El mejor momento para lanzar una encuesta durante una presentación
2025-11-17
Por qué el momento define si una encuesta funciona
Una pregunta lanzada en el momento equivocado se ignora o se responde de forma automática, sin que nadie le preste atención. La misma pregunta en el momento justo —cuando lo que acabas de decir ya preparó a la audiencia— genera muchas más respuestas y una participación real. El momento no es un detalle menor: es lo que decide si una encuesta cumple su objetivo o no.
En una presentación hay tres momentos que funcionan: antes de presentar una idea clave (pregunta de anticipación), justo después de presentarla (para comprobar rápido si entendieron) y en una pausa o transición natural (momento de reflexión). Cada uno funciona por una razón distinta y te da un beneficio distinto.
Preguntas de anticipación: antes de la idea clave
Hacer una pregunta antes de presentar el concepto al que se refiere suena contradictorio, pero funciona muy bien. "Antes de mostrarte los datos, ¿qué crees que dirán?" o "¿Cuál crees que es la razón más común de que pase X?" hacen que la audiencia se enganche con la explicación que viene después. Cuando alguien arriesga una predicción, le interesa saber si acertó.
Las preguntas de anticipación funcionan porque abren un vacío de información: la audiencia todavía no sabe la respuesta, y esa incertidumbre es la que capta la atención. Por eso los buenos profesores preguntan antes de enseñar tanto como preguntan después: ese "examen" previo no mide nada, prepara la atención.
Encuestas de comprensión: después de presentar la idea
Justo después de presentar un concepto, una encuesta de comprensión te confirma si la explicación quedó clara. Es el uso más común de las encuestas en presentaciones, y el más valioso si estás dispuesto a actuar según los resultados. Crea tu encuesta en rifts.to con anticipación, muestra el código QR al terminar de explicar y revisa los resultados antes de seguir. Si la gente no entendió, te enteras al instante y no recién en la ronda de preguntas.
Las encuestas de comprensión deben tener una sola pregunta. La idea es un diagnóstico rápido, no un examen.
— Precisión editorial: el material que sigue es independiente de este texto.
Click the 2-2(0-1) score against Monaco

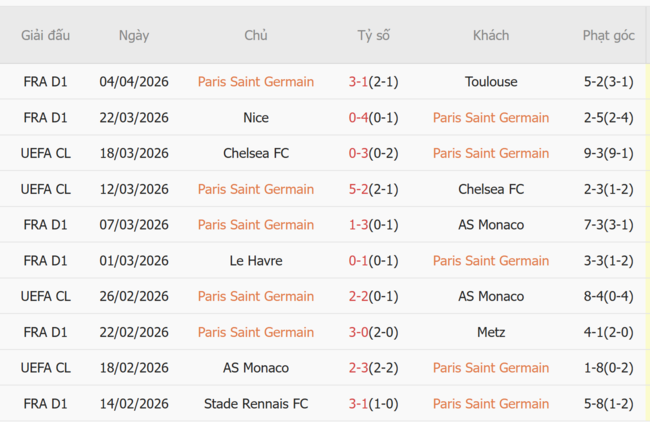373,297
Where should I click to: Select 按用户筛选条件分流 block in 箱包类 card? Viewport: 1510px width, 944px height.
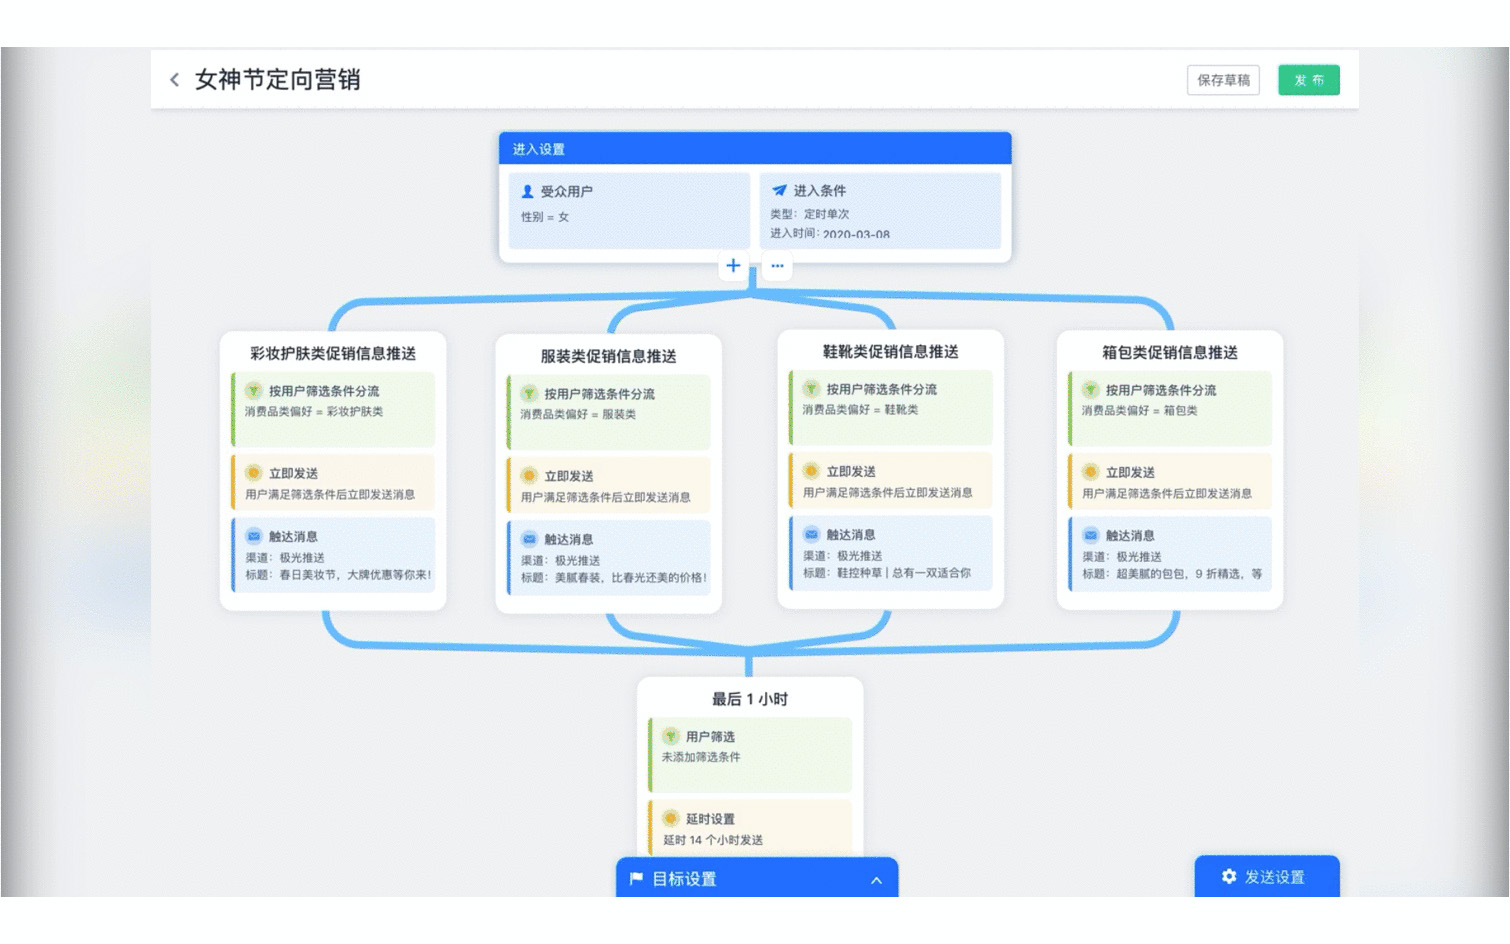(1170, 408)
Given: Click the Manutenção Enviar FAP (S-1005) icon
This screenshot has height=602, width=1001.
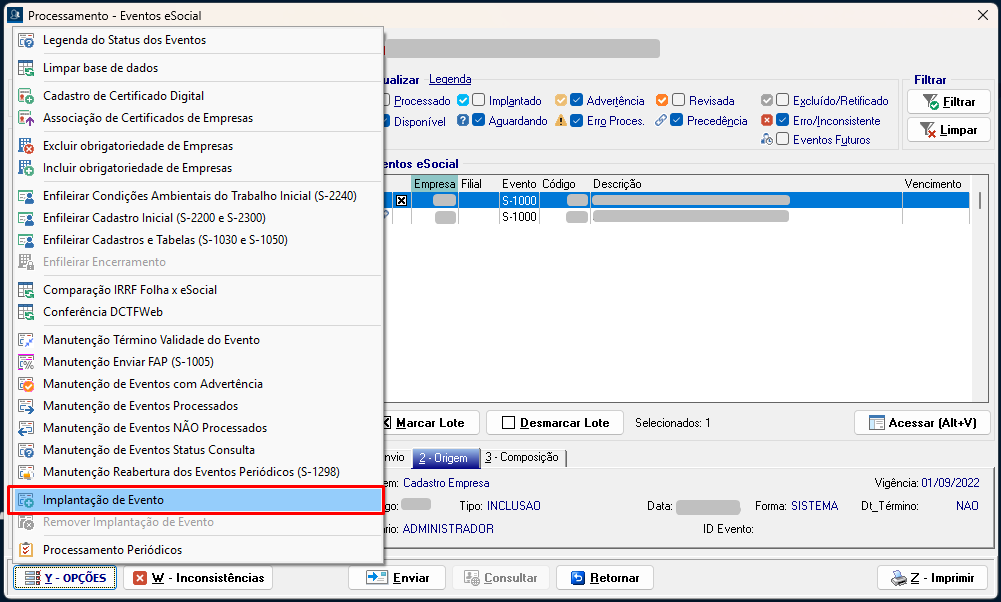Looking at the screenshot, I should [x=26, y=362].

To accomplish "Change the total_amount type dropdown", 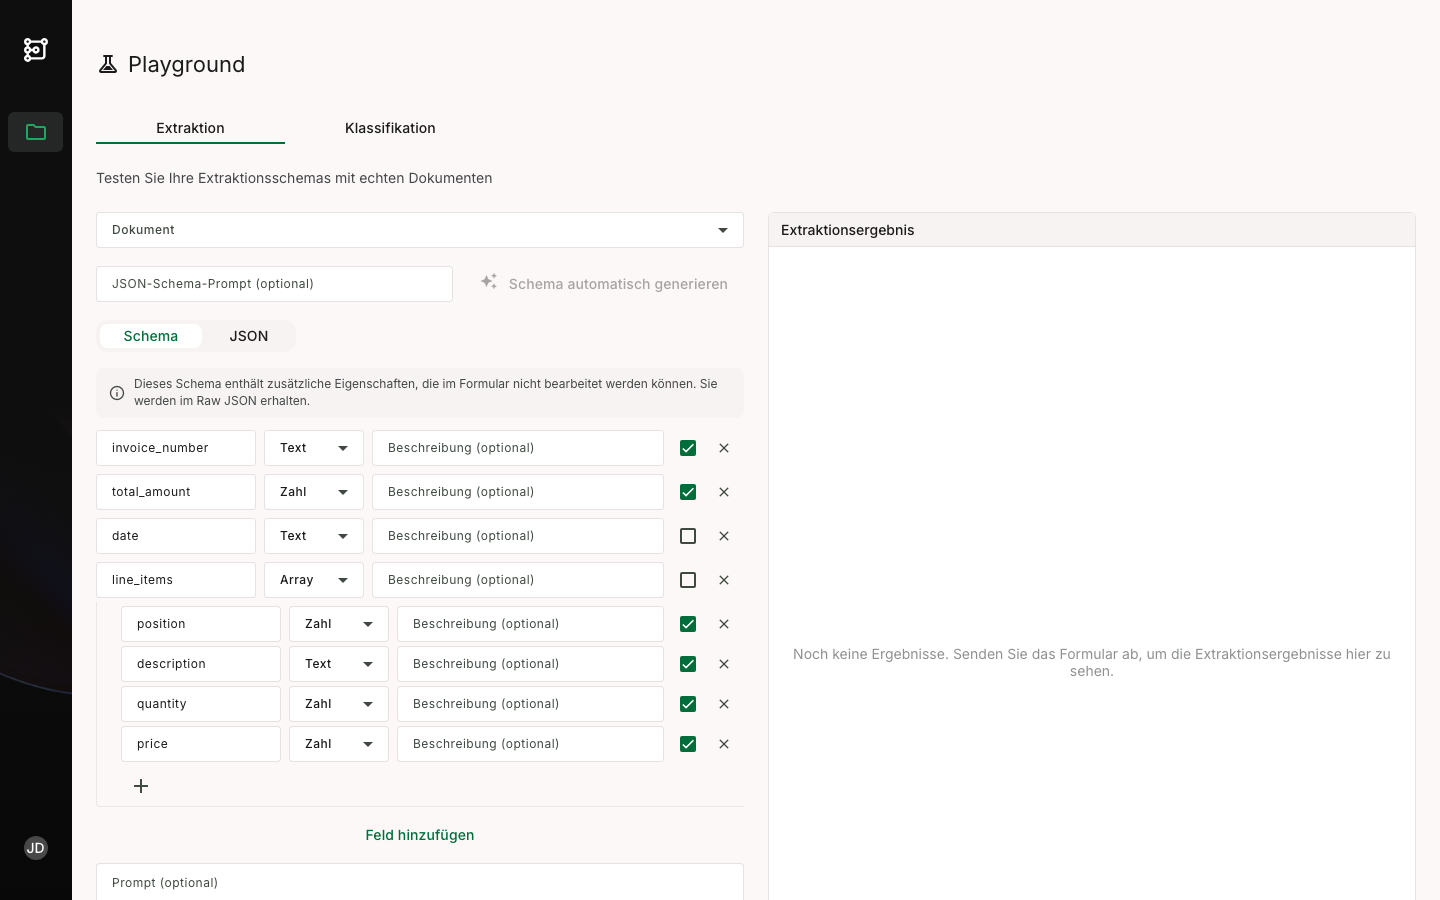I will click(x=314, y=492).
Una pregunta bien elegida te dice lo que necesitas saber: si avanzas o si conviene volver atrás.
Encuestas de transición: en las pausas naturales
Las transiciones naturales de una presentación —entre puntos de la agenda, después de un caso de estudio, antes de abrir la ronda de preguntas— son buenos momentos para encuestas de opinión o de feedback. La atención de la audiencia ya está cambiando de tema; una encuesta en ese instante aprovecha esa atención en lugar de perderla con la gente mirando el celular.
Las encuestas de opinión funcionan muy bien en las transiciones: "Antes de pasar a la siguiente sección, quiero saber qué piensas: ¿qué enfoque elegirías tú?" Planteado así, la encuesta se siente como una conversación y no como una evaluación, lo que suele generar más respuestas y respuestas más sinceras.